Sediment is normal: You may notice a cloudy sediment or a jelly-like blob forming in your finished vinegar, that's called the "mother" and it's a sign of a live, healthy vinegar. It's completely harmless and actually brilliant for starting your next batch!

Ongoing fermentation: If your bottles aren't fully sealed or are stored at room temperature, fermentation may continue slowly. This just means your vinegar will get more acidic over time, not a problem, just something to be aware of.

Frequently Asked Questions

Q: Do I need any special equipment? A: Not at all! Clean jars, paper towel, a rubber band, a chopstick, and patience. That's genuinely it.

Q: What if I see mould? A: Surface mould on the fruit during the first two weeks is common and generally okay, skim it off and keep going. The increasing acidity of the liquid should deal with most of it. If you see heavy mould throughout the liquid itself or it smells truly rotten, discard and start again.

Q: Can I use fruit that's a bit soft or bruised? A: Yes! That's literally the point. Fruit that's too soft to eat nicely is PERFECT for vinegar. Just cut away anything that's actually rotted.

Q: How do I know when it's finished? A: Taste it! When it's pleasantly sharp and acidic, like a mild apple cider vinegar, it's done. You get to decide how acidic you want it.

Q: What's the white jelly thing in my finished vinegar? A: That's the "mother of vinegar" a colony of beneficial bacteria. It's totally normal, completely safe, and you can use it to start your next batch of vinegar much faster!

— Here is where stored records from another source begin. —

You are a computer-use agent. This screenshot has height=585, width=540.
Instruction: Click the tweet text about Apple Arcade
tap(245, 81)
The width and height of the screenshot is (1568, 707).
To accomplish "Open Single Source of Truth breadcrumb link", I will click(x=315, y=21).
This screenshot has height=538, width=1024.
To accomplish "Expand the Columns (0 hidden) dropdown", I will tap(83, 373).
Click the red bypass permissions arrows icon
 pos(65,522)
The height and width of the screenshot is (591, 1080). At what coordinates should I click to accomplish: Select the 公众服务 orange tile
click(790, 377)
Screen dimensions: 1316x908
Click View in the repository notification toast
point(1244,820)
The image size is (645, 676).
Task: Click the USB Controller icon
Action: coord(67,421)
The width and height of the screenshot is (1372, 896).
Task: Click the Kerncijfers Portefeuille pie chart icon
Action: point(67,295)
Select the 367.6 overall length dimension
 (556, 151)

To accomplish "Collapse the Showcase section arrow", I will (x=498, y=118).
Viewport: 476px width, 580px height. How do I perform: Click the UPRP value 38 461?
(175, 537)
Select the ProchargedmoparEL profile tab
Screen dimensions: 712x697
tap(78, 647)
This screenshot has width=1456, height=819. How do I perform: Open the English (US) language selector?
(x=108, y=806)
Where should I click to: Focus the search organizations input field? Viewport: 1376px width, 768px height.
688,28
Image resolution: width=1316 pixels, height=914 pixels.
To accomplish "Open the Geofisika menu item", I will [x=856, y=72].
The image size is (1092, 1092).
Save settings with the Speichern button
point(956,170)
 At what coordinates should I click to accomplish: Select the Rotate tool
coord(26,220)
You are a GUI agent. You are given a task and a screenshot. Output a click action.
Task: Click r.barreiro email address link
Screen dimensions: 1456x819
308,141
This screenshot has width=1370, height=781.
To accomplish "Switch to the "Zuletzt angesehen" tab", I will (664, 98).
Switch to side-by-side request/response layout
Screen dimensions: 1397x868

Q: Can I speed up the process? A: Not really, no, the bacteria work at their own pace. Warmer temperatures will speed things up slightly, and a cooler kitchen will slow things down. Just roll with it!

Q: What can I use the vinegar for? A: Salad dressings, marinades, chutneys, pickling vegetables, deglazing pans, homemade shrubs and drinks, it's incredibly versatile.

You Might Also Like

Fruit Cheong (Korean Fermented Syrup) - Plum & Apple Recipe - Another brilliant way to preserve seasonal fruit abundance!

Beginner's Guide to Lacto Fermentation - 2 Easy Methods - Once you're hooked on fermentation, this is your next adventure.

Plum Kasundi - Indian Spiced Fruit Condiment Recipe - Another delicious way to use up an abundance of seasonal fruit!

Enjoy!

Del x

Homemade fruit vinegar is one of the most satisfying things you can make, fallen apples, soft nectarines, even a handful of raisins transformed into something genuinely delicious that'll sit in your cupboard all year. Two weeks with the fruit, two weeks without, a daily stir, and you're done. Don't bin that fruit, vinegar it!